Given request A:
Please echo the stretch of the forum thread on the hammerfist strike from "Doc please, being" through "hammer fist strike." word for word.

Document extract:
** start **
Doc please, being technical is what you're supposed to be. That's where the knowledge is. What you're doing with the HAMMERFIST to the body (option) is striking (in Chinese Terms) on the centerline in the area of CV 14-16. These points correspond to the 'zyphoid process.' But the trick is getting him to 'open' his primary points, as well as the angle you strike.

For you and others interested

Experiment (and be kind):

Have a study partner stand off of your right flank with their left shoulder and thorax angled about 45-degrees to your right shoulder. 

Ready your hammer fist strike.

Strike your training partner in the area of the tip of the zyphoid process. (I don't have to remind you to not overdo it)

In your second model; all positions are the same, however this time have him seize your shoulder tightly and pull signifcantly to simulate street aggression. 

Once you feel the pressure, strike in the same area, but this time strike downward at a 45-degree angle and loop and 'skip' your strike through the target.

Let me know.

In this technique, the preferred default target in Sword & Hammer is the conception vessel terminus point below the bottom lip on the centerline, or the governor vessel terminus on the centerline above the top lip on the initial strike. An adjustment is acceptable for height disparities by optioning to the experiment target at the zyphoid process. Both are on the same meridian and have a significant impact when executed properly.


----------



## pete

doc, i've actually done this experiment in a context outside kenpo, but the expected results were: 1. struck downward angle would 'seal the breath' or take the wind out of his sails. 2. struck on an upward angle would give invoke a nauseaous and disoriented feeling. 3. struck directly could actually stop the heart.  the first two i can attest to working, the 3rd, well we had common sense to back off the experiment and believe!. 

pete


----------



## Doc

pete said:
			
		

> doc, i've actually done this experiment in a context outside kenpo, but the expected results were: 1. struck downward angle would 'seal the breath' or take the wind out of his sails. 2. struck on an upward angle would give invoke a nauseaous and disoriented feeling. 3. struck directly could actually stop the heart.  the first two i can attest to working, the 3rd, well we had common sense to back off the experiment and believe!.
> 
> pete


"Sealing the Breath" is a term we use all the time, you don't here very often in kenpo.  Of course you're absolutely correct, and with moderate energy you can and will 'drop' the guy. In training my people I also teach the necessary posture(s) to "Unseal the Breath" as well.

Now the 'angle of incidence' strike is significant but not likely to induce Cardiac Arrhythmia or Sudden Arrhythmia. This can be caused by a strike lateral of that location closer to K-22. However that would require a specific induced negative body posture, to achieve the effect.

Now you still have to perform the experiment, to study the differences in effect outlined in the experiment model.

Good Obs. Get back to me on the experiement.
** end **
Listing:
** start **
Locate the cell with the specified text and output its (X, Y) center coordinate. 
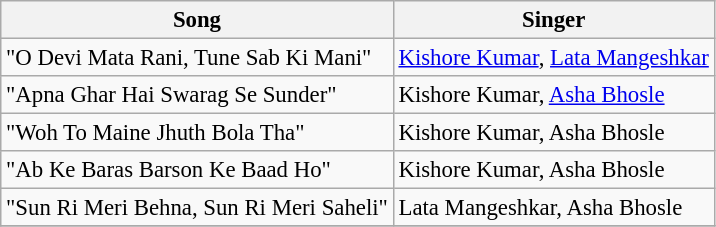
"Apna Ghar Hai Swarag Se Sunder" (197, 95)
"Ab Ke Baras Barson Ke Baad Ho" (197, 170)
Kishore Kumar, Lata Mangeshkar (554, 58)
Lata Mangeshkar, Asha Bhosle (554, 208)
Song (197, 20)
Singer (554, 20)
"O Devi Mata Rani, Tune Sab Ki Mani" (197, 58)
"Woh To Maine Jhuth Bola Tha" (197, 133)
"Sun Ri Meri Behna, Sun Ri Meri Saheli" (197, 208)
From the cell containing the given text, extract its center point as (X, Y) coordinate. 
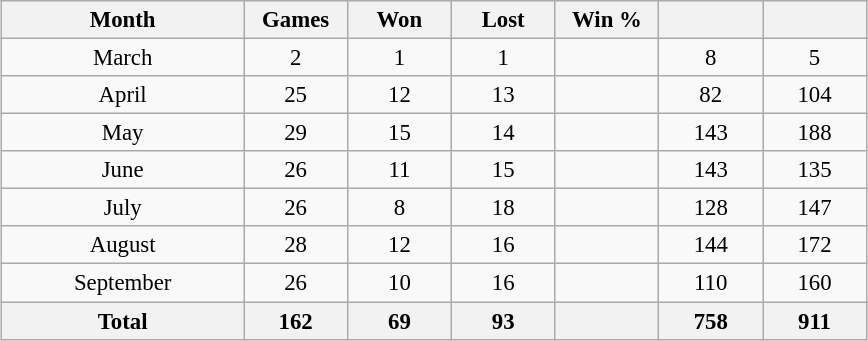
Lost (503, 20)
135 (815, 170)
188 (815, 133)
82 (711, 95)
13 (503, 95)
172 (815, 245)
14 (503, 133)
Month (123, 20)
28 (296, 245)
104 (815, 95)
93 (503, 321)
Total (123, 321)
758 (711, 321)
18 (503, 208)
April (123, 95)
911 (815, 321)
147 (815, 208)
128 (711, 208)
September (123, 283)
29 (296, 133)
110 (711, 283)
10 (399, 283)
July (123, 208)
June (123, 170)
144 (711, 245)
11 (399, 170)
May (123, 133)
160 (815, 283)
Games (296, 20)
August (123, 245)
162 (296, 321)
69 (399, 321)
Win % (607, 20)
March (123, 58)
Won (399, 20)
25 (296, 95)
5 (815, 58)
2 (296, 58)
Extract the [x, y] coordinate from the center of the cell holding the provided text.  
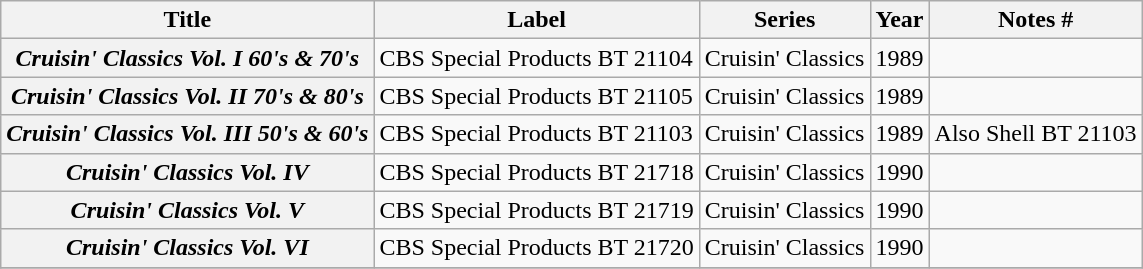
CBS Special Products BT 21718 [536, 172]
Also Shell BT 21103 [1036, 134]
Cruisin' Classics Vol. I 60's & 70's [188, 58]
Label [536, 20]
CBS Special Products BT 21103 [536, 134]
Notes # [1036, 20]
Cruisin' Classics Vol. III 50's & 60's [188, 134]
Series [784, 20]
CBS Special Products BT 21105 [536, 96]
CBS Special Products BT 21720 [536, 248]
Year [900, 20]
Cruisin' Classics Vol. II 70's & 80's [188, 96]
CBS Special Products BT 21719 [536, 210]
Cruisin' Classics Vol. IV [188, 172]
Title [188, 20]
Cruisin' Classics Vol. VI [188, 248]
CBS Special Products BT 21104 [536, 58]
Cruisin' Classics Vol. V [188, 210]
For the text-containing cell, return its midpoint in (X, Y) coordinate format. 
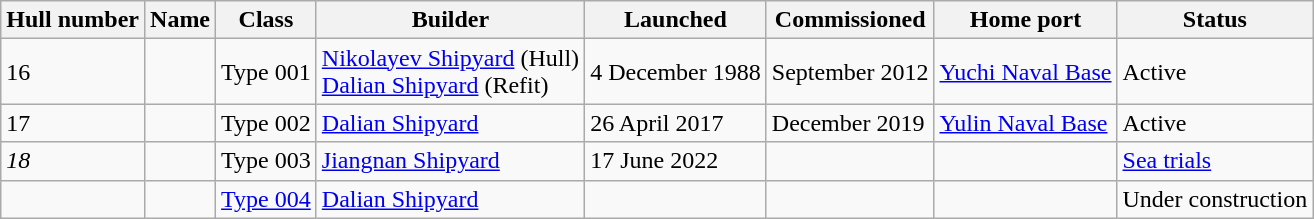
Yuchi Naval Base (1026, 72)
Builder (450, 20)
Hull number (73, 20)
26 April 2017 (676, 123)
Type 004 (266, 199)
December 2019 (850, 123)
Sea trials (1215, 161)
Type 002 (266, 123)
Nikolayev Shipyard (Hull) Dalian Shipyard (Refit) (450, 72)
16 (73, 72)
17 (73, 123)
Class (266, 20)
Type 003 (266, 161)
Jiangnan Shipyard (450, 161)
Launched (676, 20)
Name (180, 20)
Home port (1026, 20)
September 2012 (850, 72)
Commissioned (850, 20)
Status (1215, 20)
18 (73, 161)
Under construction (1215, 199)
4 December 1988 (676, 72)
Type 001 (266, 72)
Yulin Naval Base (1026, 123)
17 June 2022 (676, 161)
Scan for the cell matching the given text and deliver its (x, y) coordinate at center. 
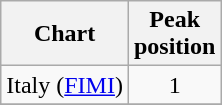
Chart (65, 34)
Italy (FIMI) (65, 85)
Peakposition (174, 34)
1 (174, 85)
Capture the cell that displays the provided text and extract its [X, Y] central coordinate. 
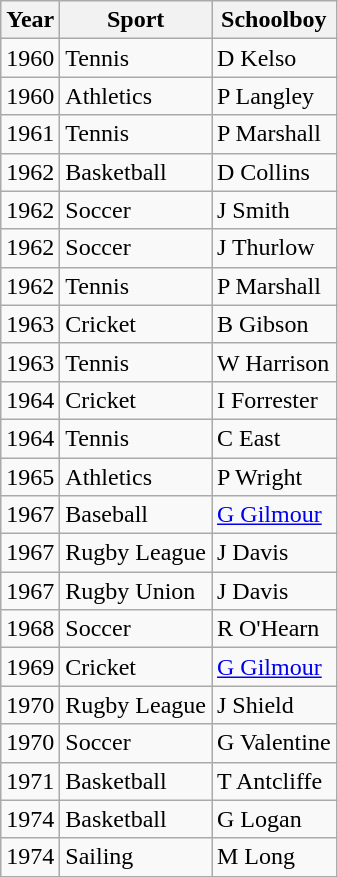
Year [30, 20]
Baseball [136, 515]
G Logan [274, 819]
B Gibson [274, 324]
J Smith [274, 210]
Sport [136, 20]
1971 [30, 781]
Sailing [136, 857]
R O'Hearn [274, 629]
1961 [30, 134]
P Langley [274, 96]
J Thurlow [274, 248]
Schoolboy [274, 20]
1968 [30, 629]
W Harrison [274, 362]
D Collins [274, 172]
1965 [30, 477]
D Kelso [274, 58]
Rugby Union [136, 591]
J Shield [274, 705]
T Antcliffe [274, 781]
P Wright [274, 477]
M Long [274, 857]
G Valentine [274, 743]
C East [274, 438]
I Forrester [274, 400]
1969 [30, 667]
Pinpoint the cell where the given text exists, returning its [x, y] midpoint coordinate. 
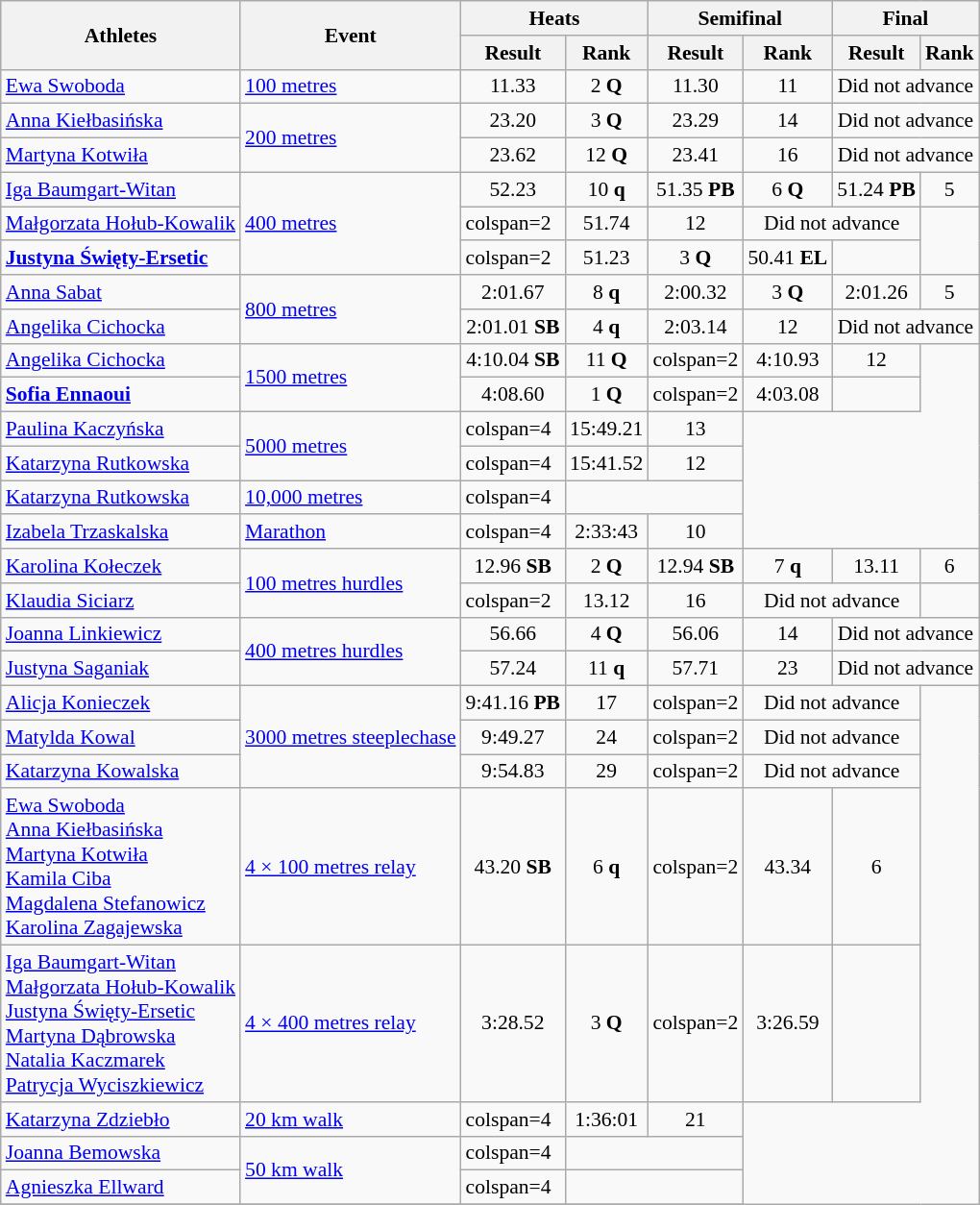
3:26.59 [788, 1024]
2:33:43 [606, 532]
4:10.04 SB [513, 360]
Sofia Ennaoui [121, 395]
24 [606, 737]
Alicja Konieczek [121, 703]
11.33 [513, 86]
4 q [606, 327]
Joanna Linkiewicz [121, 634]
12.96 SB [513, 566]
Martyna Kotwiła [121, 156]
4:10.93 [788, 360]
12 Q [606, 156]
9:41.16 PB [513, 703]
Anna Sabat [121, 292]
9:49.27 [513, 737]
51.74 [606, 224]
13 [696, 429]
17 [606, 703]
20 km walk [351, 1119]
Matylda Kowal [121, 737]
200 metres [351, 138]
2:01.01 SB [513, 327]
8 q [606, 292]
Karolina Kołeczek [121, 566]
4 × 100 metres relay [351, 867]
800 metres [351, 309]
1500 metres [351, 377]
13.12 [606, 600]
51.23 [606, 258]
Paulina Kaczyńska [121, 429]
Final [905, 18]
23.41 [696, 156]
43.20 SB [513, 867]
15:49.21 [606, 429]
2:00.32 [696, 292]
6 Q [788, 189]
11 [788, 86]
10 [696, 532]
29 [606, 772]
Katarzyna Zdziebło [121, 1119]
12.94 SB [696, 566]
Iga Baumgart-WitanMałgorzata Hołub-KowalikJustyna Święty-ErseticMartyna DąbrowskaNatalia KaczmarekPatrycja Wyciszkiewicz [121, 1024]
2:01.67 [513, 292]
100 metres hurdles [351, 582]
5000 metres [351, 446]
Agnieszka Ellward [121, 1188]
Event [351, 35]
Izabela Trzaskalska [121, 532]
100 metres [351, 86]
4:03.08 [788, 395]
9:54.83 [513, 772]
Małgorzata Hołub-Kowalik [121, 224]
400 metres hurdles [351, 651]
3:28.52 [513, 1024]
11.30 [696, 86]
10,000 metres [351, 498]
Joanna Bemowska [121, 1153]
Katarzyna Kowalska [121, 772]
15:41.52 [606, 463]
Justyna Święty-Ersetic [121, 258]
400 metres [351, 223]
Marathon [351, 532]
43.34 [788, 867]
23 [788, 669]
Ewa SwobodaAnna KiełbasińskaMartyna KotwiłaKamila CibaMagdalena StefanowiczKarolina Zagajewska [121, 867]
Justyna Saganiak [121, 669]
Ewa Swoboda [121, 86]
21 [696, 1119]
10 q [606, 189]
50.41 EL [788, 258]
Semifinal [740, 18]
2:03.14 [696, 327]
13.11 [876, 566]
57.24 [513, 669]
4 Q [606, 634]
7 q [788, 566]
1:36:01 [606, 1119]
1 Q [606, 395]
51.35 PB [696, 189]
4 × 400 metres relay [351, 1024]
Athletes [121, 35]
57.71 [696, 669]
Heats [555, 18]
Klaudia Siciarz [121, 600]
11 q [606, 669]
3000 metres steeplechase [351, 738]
** end **
Given request B:
In the records, rewrite the stretch from the line containing "3:26.59 [788, 1024]" through the line containing "8 q [606, 292]" with "Anna Sabat" changed to "A. Sabat" and everything else left as is. Return only those lines.

Expected answer A:
Doc please, being technical is what you're supposed to be. That's where the knowledge is. What you're doing with the HAMMERFIST to the body (option) is striking (in Chinese Terms) on the centerline in the area of CV 14-16. These points correspond to the 'zyphoid process.' But the trick is getting him to 'open' his primary points, as well as the angle you strike.

For you and others interested

Experiment (and be kind):

Have a study partner stand off of your right flank with their left shoulder and thorax angled about 45-degrees to your right shoulder. 

Ready your hammer fist strike.

Expected answer B:
3:26.59 [788, 1024]
2:33:43 [606, 532]
4:10.04 SB [513, 360]
Sofia Ennaoui [121, 395]
24 [606, 737]
Alicja Konieczek [121, 703]
11.33 [513, 86]
4 q [606, 327]
Joanna Linkiewicz [121, 634]
12.96 SB [513, 566]
Martyna Kotwiła [121, 156]
4:10.93 [788, 360]
12 Q [606, 156]
9:41.16 PB [513, 703]
A. Sabat [121, 292]
9:49.27 [513, 737]
51.74 [606, 224]
13 [696, 429]
17 [606, 703]
20 km walk [351, 1119]
Matylda Kowal [121, 737]
200 metres [351, 138]
2:01.01 SB [513, 327]
8 q [606, 292]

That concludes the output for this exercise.